SANA claims more than 1600 prisoners have been given an amnesty since January.

1125 GMT: Syria. Back from an academic break to find conflicting statements over the "ultimatum" supposedly given by the Free Syria Army to the Assad regime to adhere "the United Nations Security Council resolution and other international legitimacy" by Friday.

FSA commander, Colonel Riad al-Asaad, based in Turkey, has said, "There is no deadline, but we want Kofi Annan to issue a declaration announcing the failure of this plan so that we would be free to carry out any military operation against the regime."

However, the FSA's "Domestic Command" says that it stands by the ultimatum, despite Al-Asaad's denials.

0815 GMT: Yemen. Amid a Government offensive to retake towns held by insurgents in the south, at least seven people were killed in regime-held Radda.

The Yemeni Defence Ministry said four militants and three soldiers died during the attack late on Wednesday night.

Fighters of Ansar al-Sharia briefly seized Radda in January but left the town after striking a deal with the authorities.

Ansar al-Sharia said Wednesday's clash began after Government troops surrounded the home of a resident named Nassr al-Hattam and pounded it with tank fire. It said its fighters attacked troops surrounding the house and a Republican Guard checkpoint at the entrance of Radda.

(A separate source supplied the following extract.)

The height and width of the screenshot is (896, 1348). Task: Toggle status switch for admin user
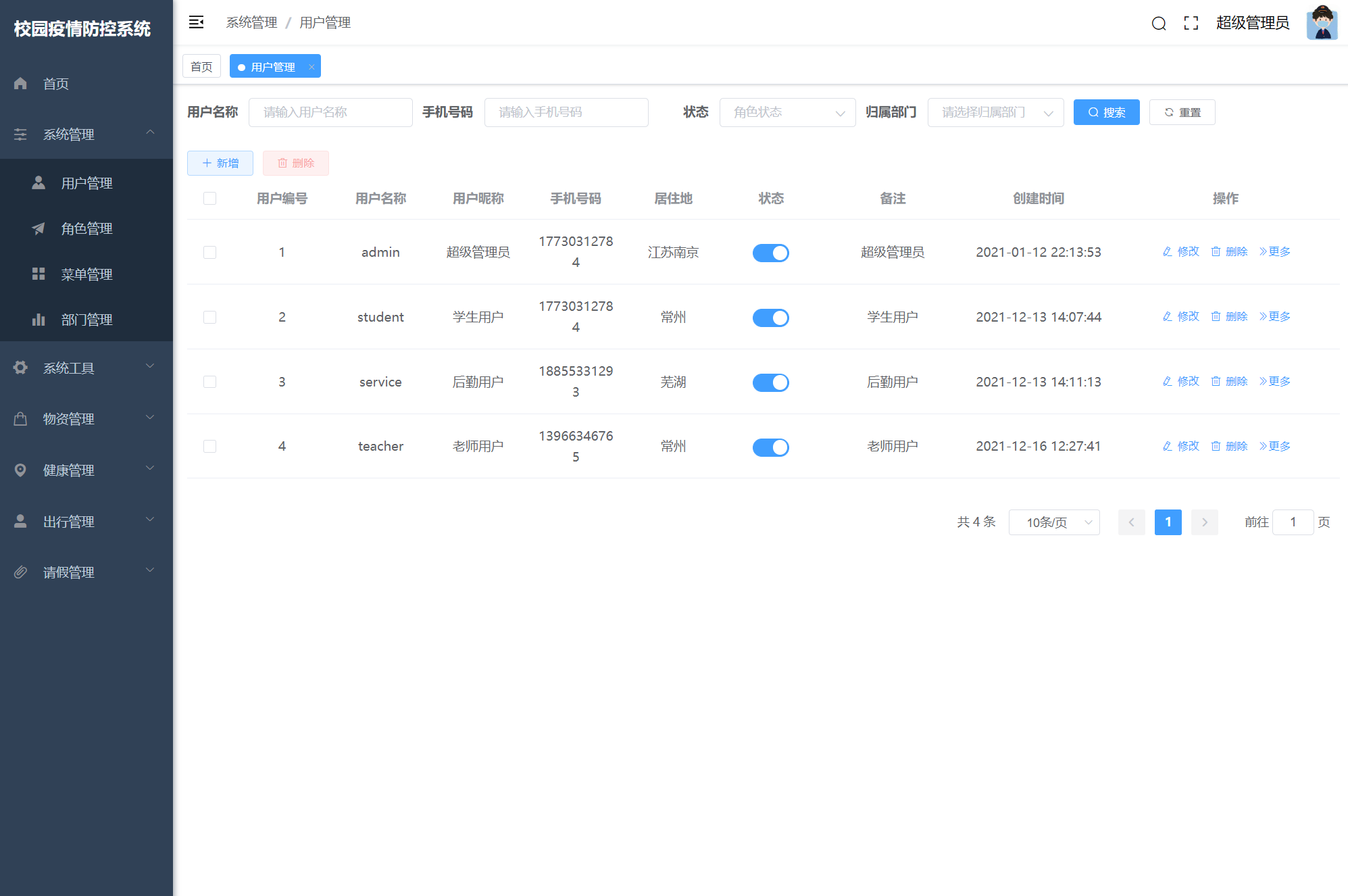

0800 GMT: Syria. The BBC has posted satellite images pointing to the role of the Syrian military in the killing of at least 108 civilians in Houla last Friday and Saturday.

The images, taken on Saturday morning, show the location of forces around the town. Analyst Forbes McKenzie asserts: "These images display a prominent footprint by the Syrian military in the locality of the massacres. We assess that it shows where 122mm artillery rounds were fired from on to the site of the massacre."

0500 GMT: Syria. Last August, EA's James Miller first used the term "new normal" to describe the situation in Syria:

Military shelling and occupations during the day, from Hama to Deir Ez Zor to Binnish in the northwest, punctuating moments such as deaths in funeral processions or the fall of the minaret in Deir Ez Zor yesterday, the contest of rival stories and claims, and anti-regime protests through the night: that is the pattern, and we do not expect it to end any time soon.

Throughout the spring, there has been the claim that the six-point peace plan of United Nations envoy Kofi Annan would break this "new normal", with regime forces and insurgents ceasing fire as opposing sides were brought together for talks on a political resolution.

We were sceptical from the start that a halt to fighting was likely, and a political settlement appeared distant, to say the least. It is not a question that the "ceasefire isn't holding", as Al Jazeera English opens its report (see top of entry); it was never there in the first place.

The events of the last week, marked by the killings of more than 100 civilians in Houla, have only confirmed that evaluation. On Tuesday, President Assad sent Annan packing with no more than a regime declaration that it would continue --- in the name of defeating "terrorists" --- its attacks. The mainstream media picked up yesterday on a story, reported by the Local Co-ordination Committees of Syria a day earlier, that 13 bodies of bound and executed men had been dumped in Deir Ez Zor Province. 

And the Free Syrian Army ratified what it is already in place with the illusory declaration that if the Assad regime did not adhere to "the United Nations Security Council resolution and other international legitimacy" with troop withdrawals by Friday, then the FSA would resume its operations.